We here assessed the efficacy of chronic mava treatment at preventing phenotype development in human iPSC engineered heart tissue (EHT) in a cMyBP-C null model (-/-), that increases the number of DRX heads, and EHT carrying the W792R (RR) HCM mutation. While the primary contractile defect caused by the W792R mutation is unknown, we postulated that it differed from the cMyBP-C -/- model, as RR mice die prior to weaning while -/- mice do not.
Twitch force (TF) measurements performed on day 7 on control (+/+), -/- and RR EHT show that -/- EHT were hypercontractile while RR EHT were hypocontractile (Fig. 1). Following measurement, EHT from each genotype were either treated with vehicle or 100nM mava and cultured for 21 days. By day 28, TF production was similar between +/+ and -/- vehicle treated EHT while RR EHT remained hypocontractile (Fig. 2). Chronic mava treatment significantly reduced TF production in +/+ EHT but not in -/- or RR EHT (Fig. 2). Consistent with diastolic dysfunction, a hallmark of HCM in humans, day 28 -/- and RR EHT displayed slow relaxation, though the effect was more pronounced in RR EHT (Fig. 3). While chronic mava treatment accelerated relaxation in -/- EHT to levels that were similar to that observed in vehicle treated +/+ EHT, it failed to do so in RR EHT (Fig. 3).
cMyBP-C -/- EHTs initially present with a hypercontractile phenotype, consistent with an increase in DRX crossbridges, while W792R RR EHT present with a hypocontractile phenotype.

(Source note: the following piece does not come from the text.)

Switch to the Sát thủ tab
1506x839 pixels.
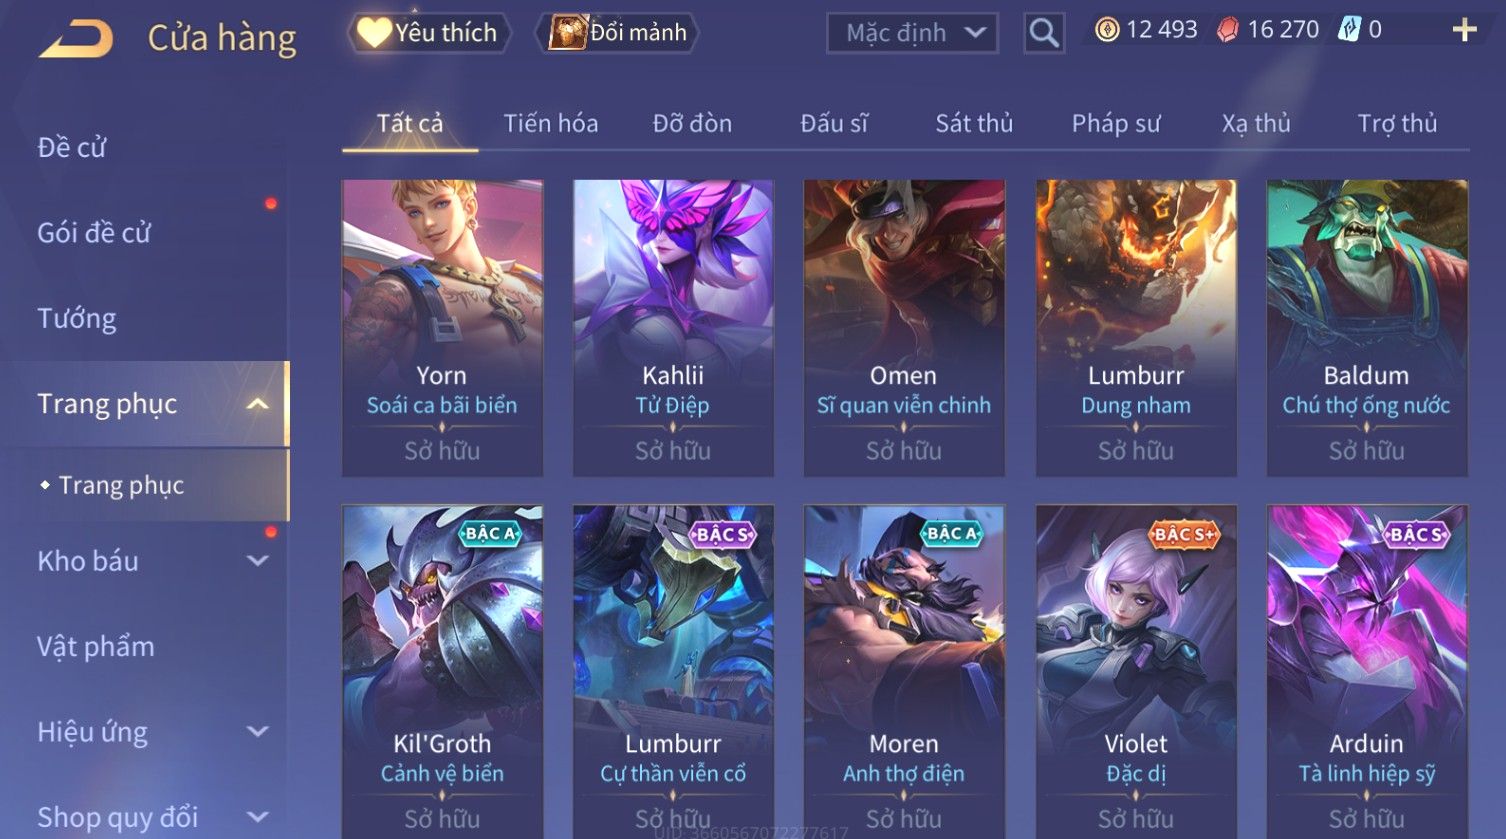[x=974, y=123]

By 4 weeks in EHT culture, both genotypes present with impaired relaxation, that is more severe in RR EHT. While chronic mava treatment prevents development of slow relaxation in -/- EHT, it failed to do so in RR EHT. These findings suggest that the primary disease mechanism of the W792R mutation is not an increase in DRX crossbridges and that mavacamten may not be an effective treatment for patients carrying this mutation, further highlighting the need for studying the pathomechansims of HCM mutations and the development of novel therapies.